____ TASK INPUT

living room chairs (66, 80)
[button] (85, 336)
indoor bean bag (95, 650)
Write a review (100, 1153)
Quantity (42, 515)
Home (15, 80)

________

* PROBLEM STATEMENT: Could you retype exactly the lines from the one containing "[button] (85, 336)" through the final line of the data above, and no others?

* SOLUTION FOR THIS PROBLEM:
[button] (85, 336)
indoor bean bag (95, 650)
Write a review (100, 1153)
Quantity (42, 515)
Home (15, 80)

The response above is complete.